▸ **Exercise instructions**
Restate word for word the lines of the entries below, starting with the line that holds "You are a GUI" and ending with the line that holds "Click the download", and no others.

BEGIN Information

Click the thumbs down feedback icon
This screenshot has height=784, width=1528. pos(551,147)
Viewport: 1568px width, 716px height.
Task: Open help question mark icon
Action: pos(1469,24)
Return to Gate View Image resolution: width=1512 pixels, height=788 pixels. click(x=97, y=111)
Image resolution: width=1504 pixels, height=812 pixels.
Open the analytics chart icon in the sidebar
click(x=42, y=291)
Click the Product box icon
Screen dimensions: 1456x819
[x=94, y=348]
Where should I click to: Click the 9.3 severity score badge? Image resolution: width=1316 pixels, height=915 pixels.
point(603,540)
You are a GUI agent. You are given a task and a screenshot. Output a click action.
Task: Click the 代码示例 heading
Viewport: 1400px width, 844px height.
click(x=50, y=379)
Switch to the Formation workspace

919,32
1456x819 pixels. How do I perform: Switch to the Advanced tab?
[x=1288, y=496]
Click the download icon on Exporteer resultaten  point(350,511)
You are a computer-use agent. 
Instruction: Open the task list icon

END Information

▸ **Answer to the problem**
You are a GUI agent. You are given a task and a screenshot. Output a click action.
Task: Click the 代码示例 heading
Viewport: 1400px width, 844px height.
click(x=50, y=379)
Switch to the Formation workspace

919,32
1456x819 pixels. How do I perform: Switch to the Advanced tab?
[x=1288, y=496]
Click the download icon on Exporteer resultaten  point(350,511)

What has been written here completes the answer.